Объясните, опираясь на отрывок о симпатии между людьми, почему общественный инстинкт часто приходится сдерживать.

ВЫБРАННЫЙ ОТРЫВОК.

————

Часто думают, что общественный инстинкт или, что то же, симпатия между людьми, распространяясь все более и более, станет такой всеобщей, что все члены человечества почувствуют себя солидарными и будут действовать, имея в виду только общее благо. Но в действительности задача гораздо сложнее. Слишком усиленная симпатия может оказаться вредной. Как известно, некоторые нации, влекомые симпатией, принимали деятельное участие в войнах, результаты которых не были благоприятны. Симпатия, обнаруживаемая к дурным и опасным людям, может точно так же быть пагубной. Итак, общественный инстинкт часто приходится сдерживать в интересах самой группы людей, соединенных для общей цели.
Следует ли распространять симпатию на все человечество, или надо сосредоточивать ее на группе людей?
Теоретически часто говорят о солидарности всего человечества, думают, что можно одинаково симпатизировать всем расам, даже наиболее удаляющимся от типа цивилизованного человека. Это теоретическое мнение в странах, населенных различными расами, часто наталкивается на чисто практические затруднения.
Так, в Америке и в нескольких других странах были изданы ограничительные законы против китайцев; им отказывали в той степени симпатии, которую обнаруживали относительно других народов. Негритянский вопрос также очень усложнился в тех странах, где чернокожие живут среди белых. В Европе вообще осуждают людей белой расы за то, что они завладевают странами первобытных народов.
«Теория ортобиоза отказывается руководиться метафизическими построениями и оставляет в стороне всякую квалификацию мирового процесса и целей мироздания, равно как она не признает космического чувства и необходимости подчинения человечества неизвестному целому»

————

ПРЕДОСТАВЛЕННЫЕ ДАННЫЕ.

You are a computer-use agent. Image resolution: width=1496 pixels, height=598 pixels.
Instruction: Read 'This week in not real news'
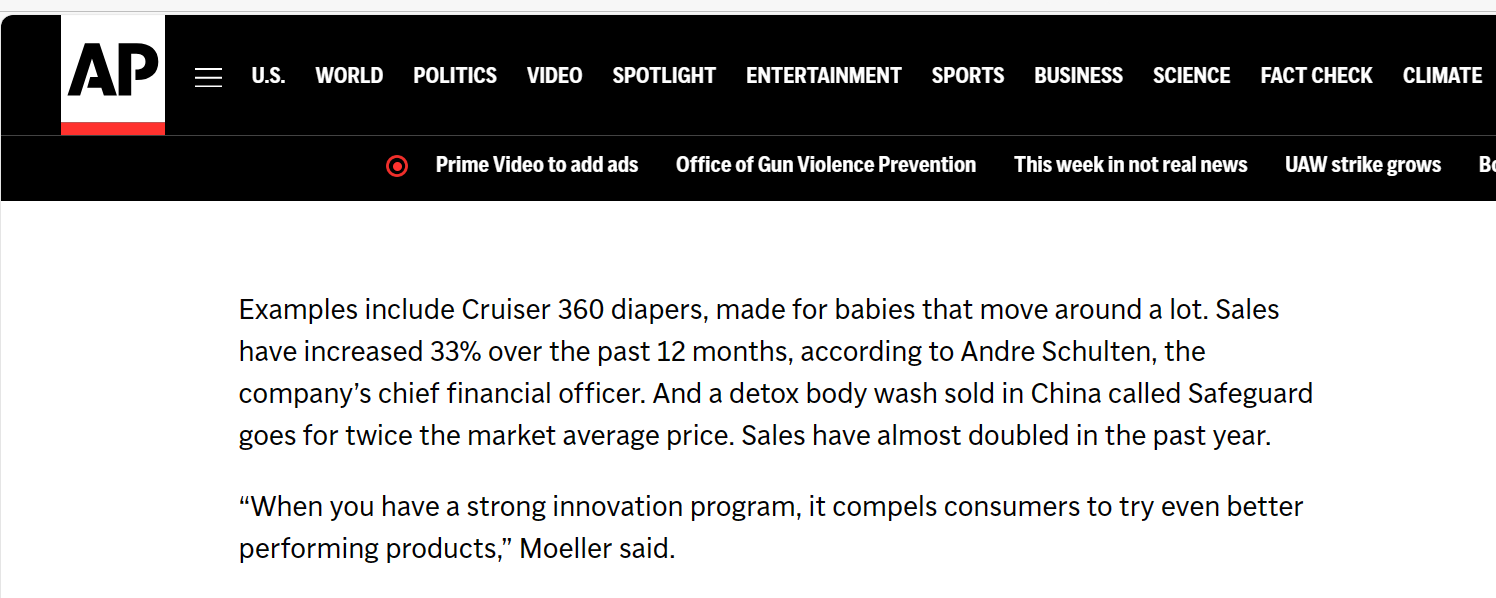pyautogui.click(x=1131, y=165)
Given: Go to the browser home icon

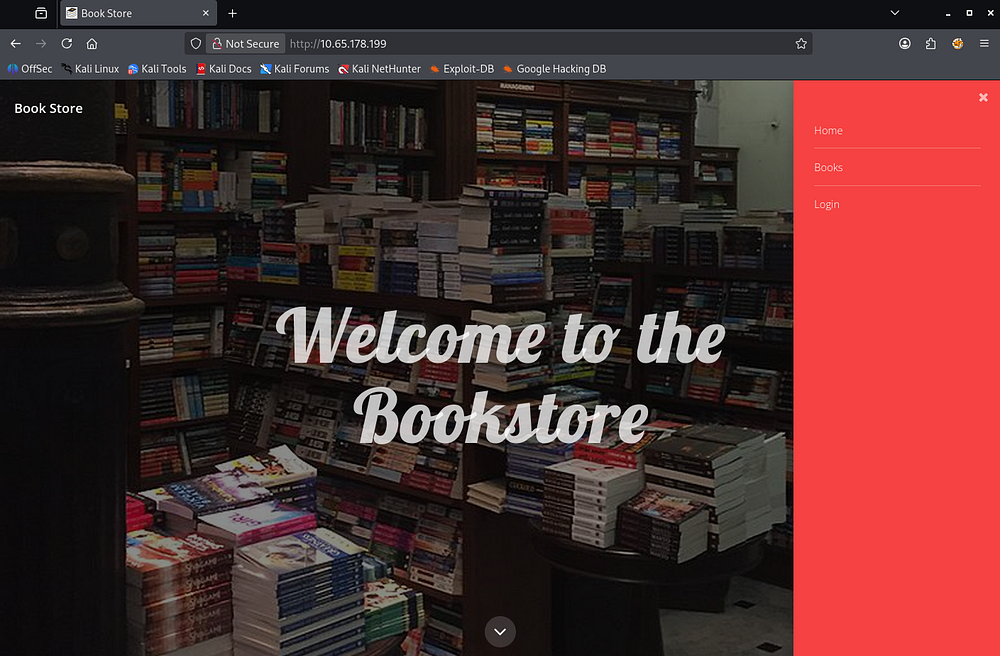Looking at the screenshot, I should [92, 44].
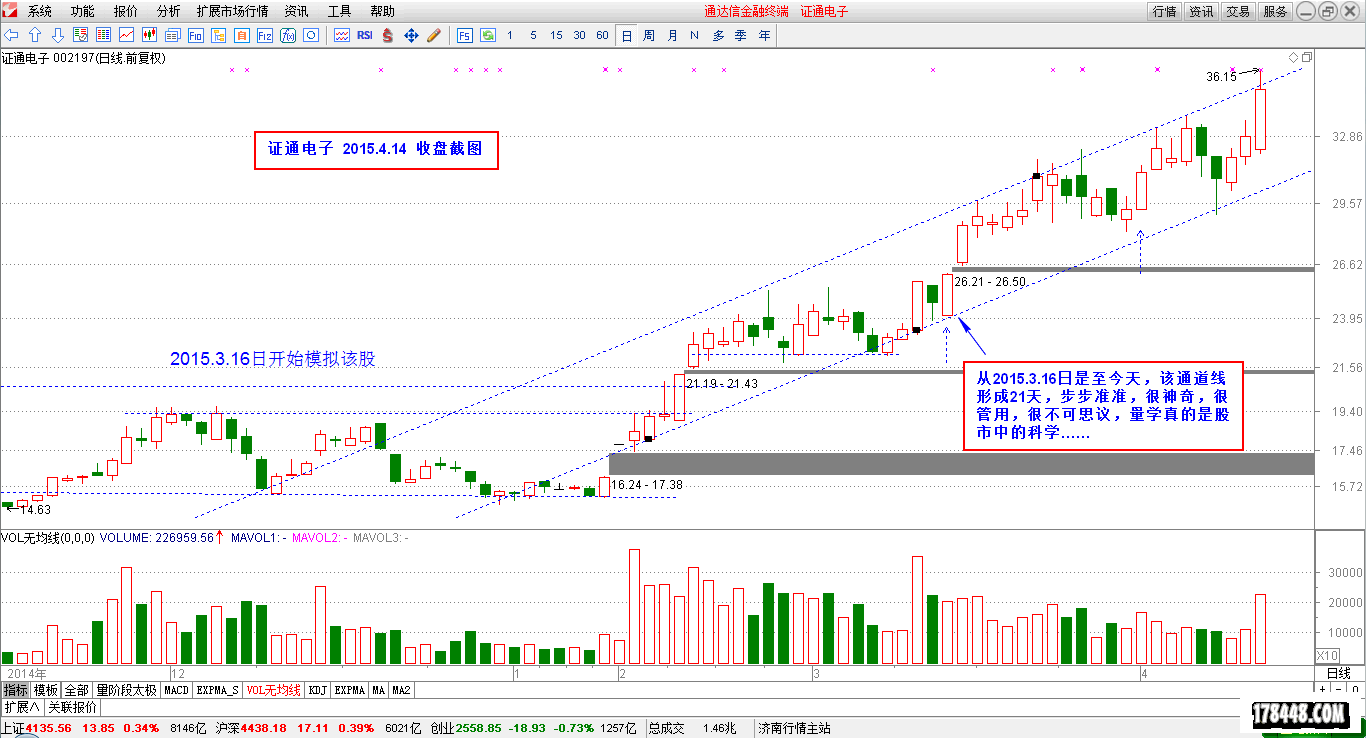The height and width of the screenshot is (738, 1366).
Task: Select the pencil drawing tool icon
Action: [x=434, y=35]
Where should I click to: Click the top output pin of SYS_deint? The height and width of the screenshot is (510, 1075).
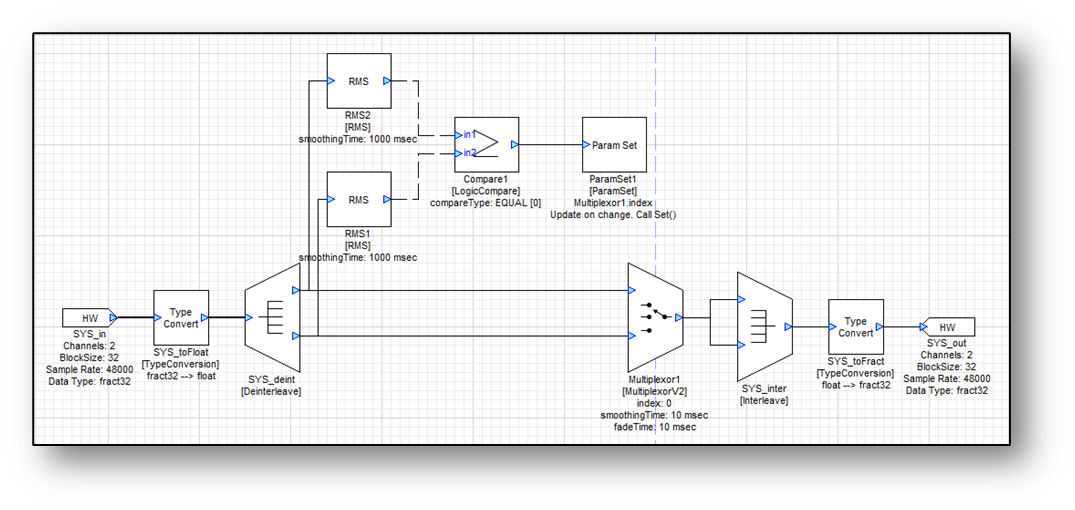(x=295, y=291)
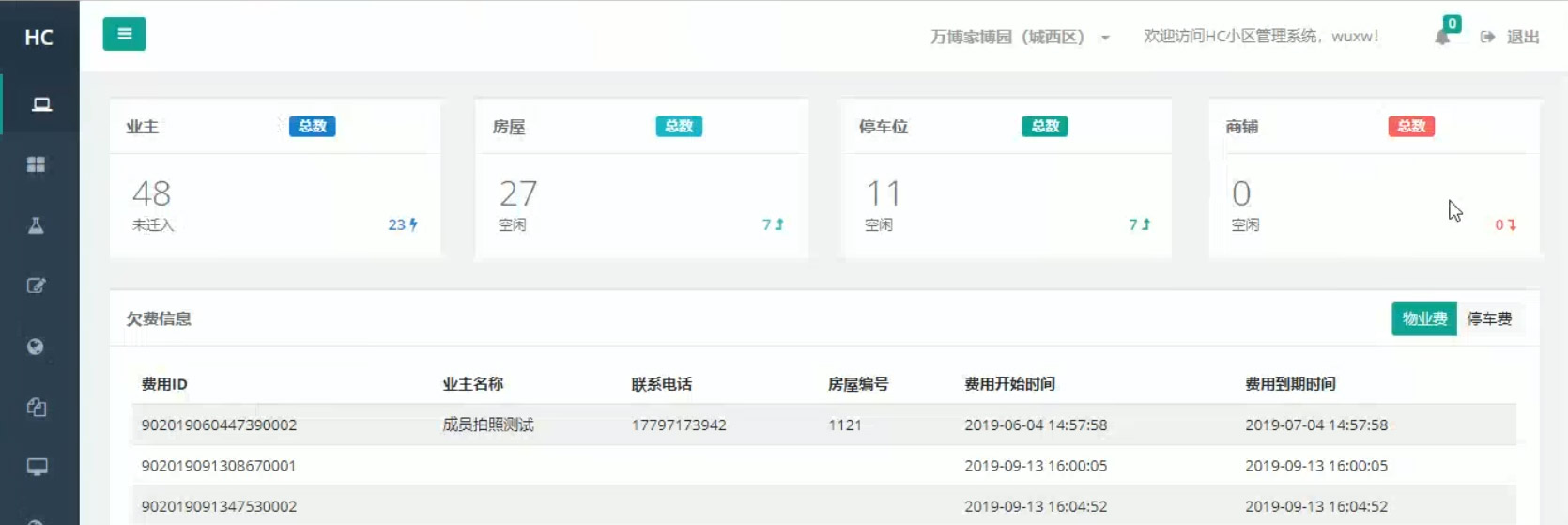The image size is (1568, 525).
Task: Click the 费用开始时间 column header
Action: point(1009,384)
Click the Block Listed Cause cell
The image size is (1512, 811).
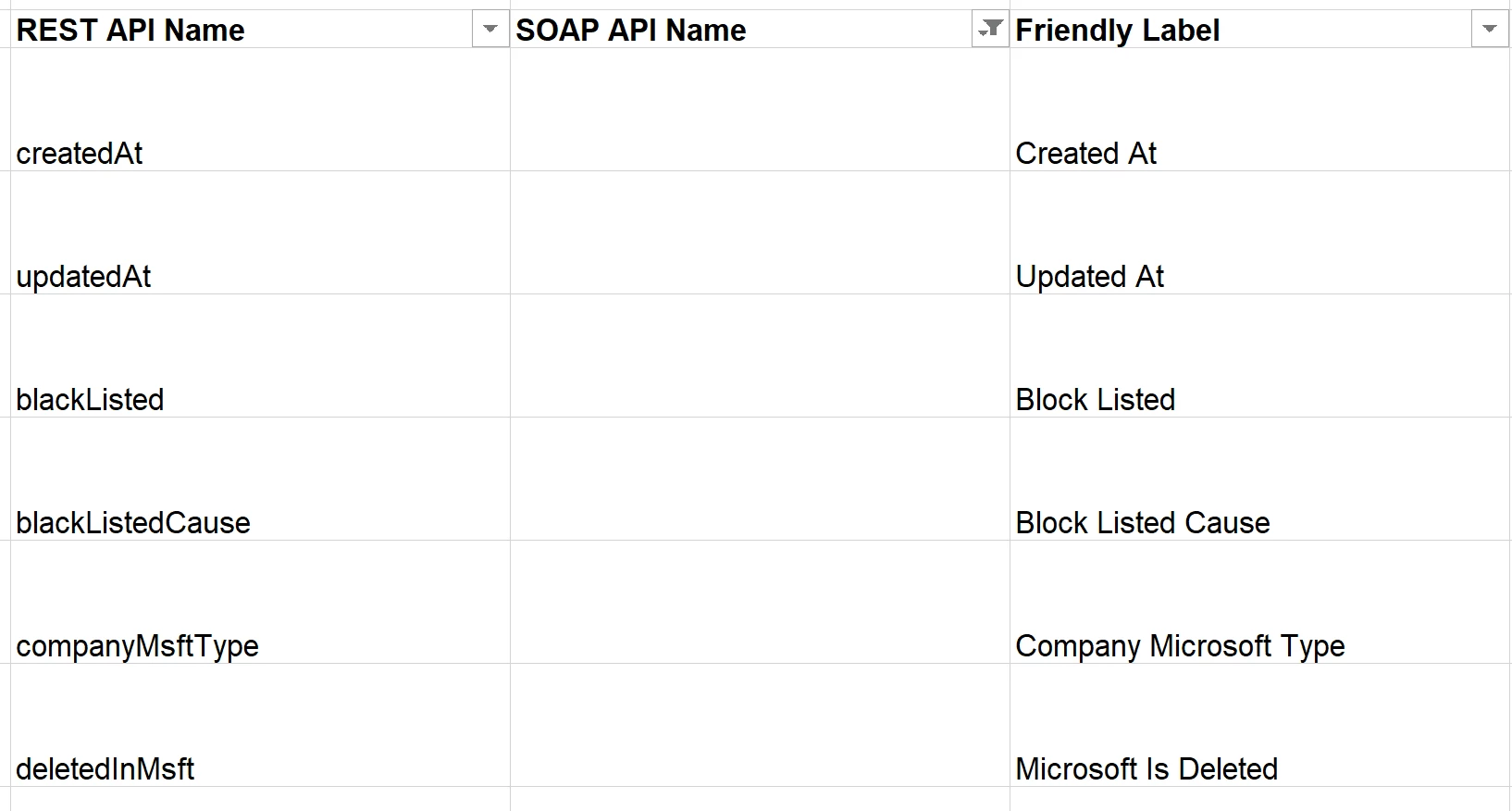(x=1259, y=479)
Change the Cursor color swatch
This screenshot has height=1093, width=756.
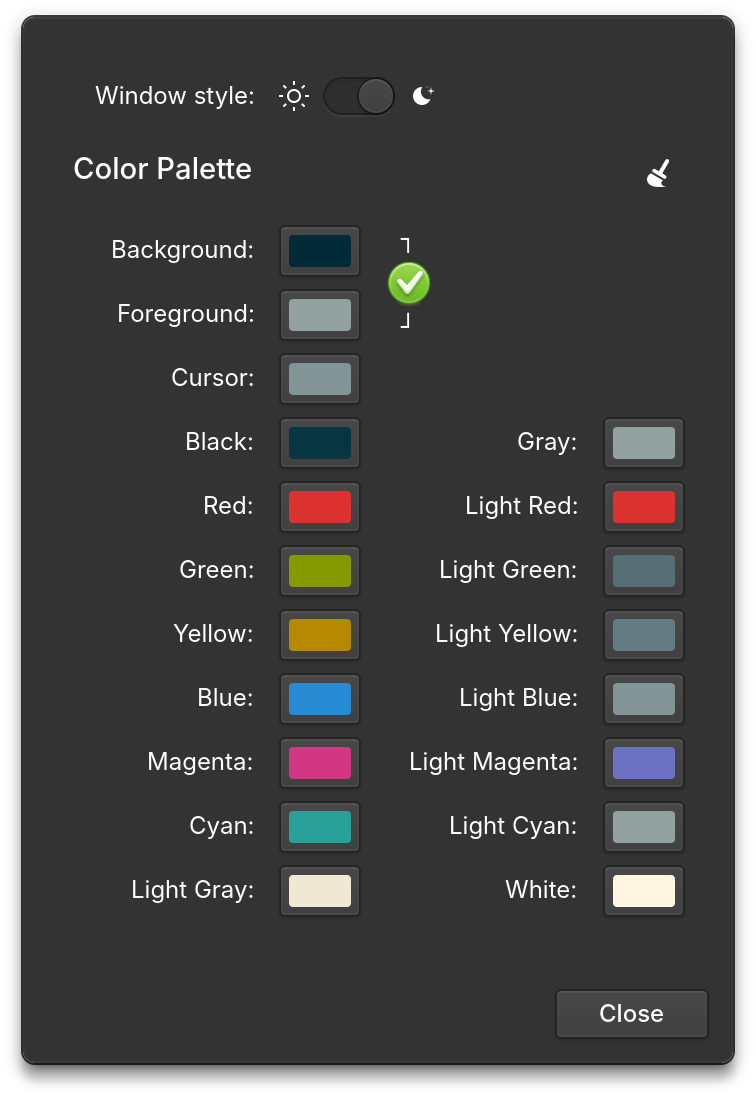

————

РЕЗУЛЬТАТ.
Слишком усиленная симпатия может оказаться вредной. Некоторые нации, влекомые симпатией, участвовали в войнах, результаты которых не были благоприятны. Симпатия к дурным и опасным людям тоже может быть пагубной. Поэтому общественный инстинкт сдерживают в интересах самой группы людей, соединенных для общей цели.